First Blues reflects that abundance of ambition; it’s unapologetically ramshackle and hectic with ideas, ricocheting from confrontational folk screeds to droll faux-tropicalia and jaunty ragtime, united loosely in the sort of colorful imagery Ginsberg had already penned in abundance. It opens with the anti-Vietnam war guitar romp Going to San Diego, on which Ginsberg rasps such barbs as “Come to San Diego, show you’re a peaceful man/Old Mr Nixon better bow down to Uncle Sam.” In the background, Dylan, Amram and other downtown friends (including the poet Anne Waldman and musician Happy Traum) smack tambourines, bleat on French horns and harmonize with merry discordance. Dylan’s other appearances are subtle – a yelp here, some guitar strums there – on the delicate piano ditty Vomit Express and a jaunty clarinet bounce vaguely about social equality called Jimmy Berman (Gay Lib Rag).

Elsewhere, on the absurd CIA Dope Calypso, Ginsberg coos an abridged history of American interference in Thailand (“First they stole from the Meo tribes/Up in the hills, they started taking bribes”). The drawling ballad You Are My Dildo, with his falsetto yelps and frequent tumbles into an incomprehensible accent (English? Australian? Ketamine?) could pass for a spectacularly obscene Dr Demento outtake. As a musician, Ginsberg is of modest range; his overall tonal flatness nods most overtly to Dylan and the wily humor also has shades of Phil Ochs, while the unpolished musicianship is pure downtown folk bravado.

Steven Taylor, Ginsberg’s steady guitarist from 1976 to 1992, says the crooning Ginsberg was not without his skeptics.

“I remember one time Marianne Faithfull, who was a good friend, said, ‘Oh, don’t sing, Allen.’ I think there was general feeling he was no good at it,” says Taylor. “But actually, he really did have a talent for music. He had a big vocal apparatus, he could harmonize, he could carry a tune. And he had a funny ear.” He toured with Ginsberg in the 1970s and 1980s, when the writer supplemented his ebbing poetry income with regular treks throughout America and Europe. Often, Ginsberg brought along his partner, the poet Peter Orlovsky, and took the opportunity to wedge songs from First Blues into his literary recitations.

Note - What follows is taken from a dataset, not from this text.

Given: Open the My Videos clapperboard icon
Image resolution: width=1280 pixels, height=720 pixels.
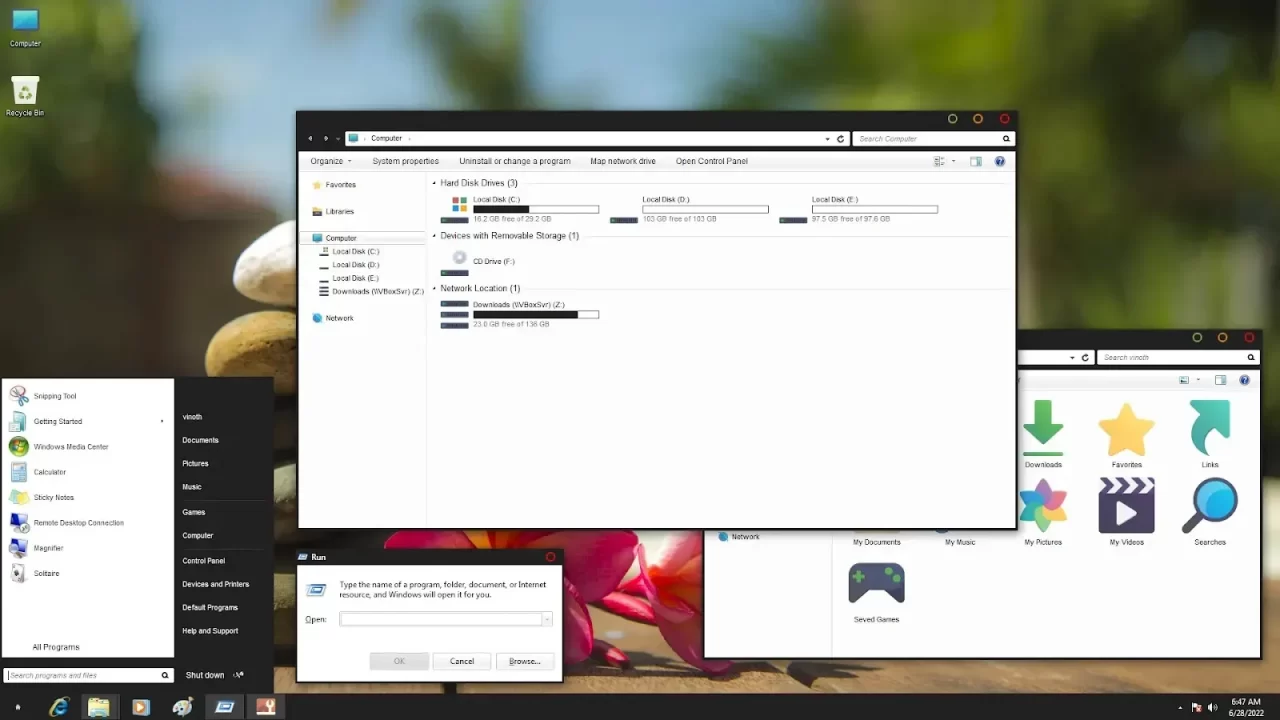Looking at the screenshot, I should [x=1126, y=506].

“We would always begin with a song or two, then he would read some poems, then we’d finish with music. It got very colorful at times – Peter would shave his corns while we were performing, clip his toenails,” recalls Taylor. “In Oxford, a local poet denounced our so-called circus act, even went on the evening news to complain. But Allen didn’t care; he had a great sense of humor.”

The bonus disc of previously unheard material in The Last Word on First Blues – which Thomas plucked from 2500 tapes in the Ginsberg archives at Stanford University – is significantly more avant-garde than the frayed folk of First Blues. A spectral minimalism dominates these demos and outtakes, most notably on September on Jessore Road, a 14-minute drone dirge. That track’s baleful cello comes courtesy of another vaunted Ginsberg collaborator, Arthur Russell, who sat in sessions occasionally as a musical arranger.

“It’s a weird curiosity that Arthur’s even on this, but they had a strong relationship,” says Thomas. “Arthur wanted Allen’s music to be more far-out, more freaky, and Allen wanted to keep it in a more conventional folk-blues thing.” (Ginsberg’s occasional mentorship toward Russell wasn’t an isolated example; he also co-wrote a song with The Clash, Ghetto Defendant, replete with a cameo as the voice of God.)

Those who knew Ginsberg best point to the box set as evidence of Ginsberg’s agile mind, even later in his career, and say he had still more to share before his death.

“Allen was still connected in the 90s – he was really into Beck and Nirvana. He’d say, ‘These kids nowadays, they really get it,’” says Peter Hale, 48, manager of the Allen Ginsberg Estate. “There were even talks of doing a Ginsberg Unplugged session on MTV, right before he got the diagnosis that he was terminally ill. Had he lived longer, he definitely would have focused more on music. Who knows what he could have done?”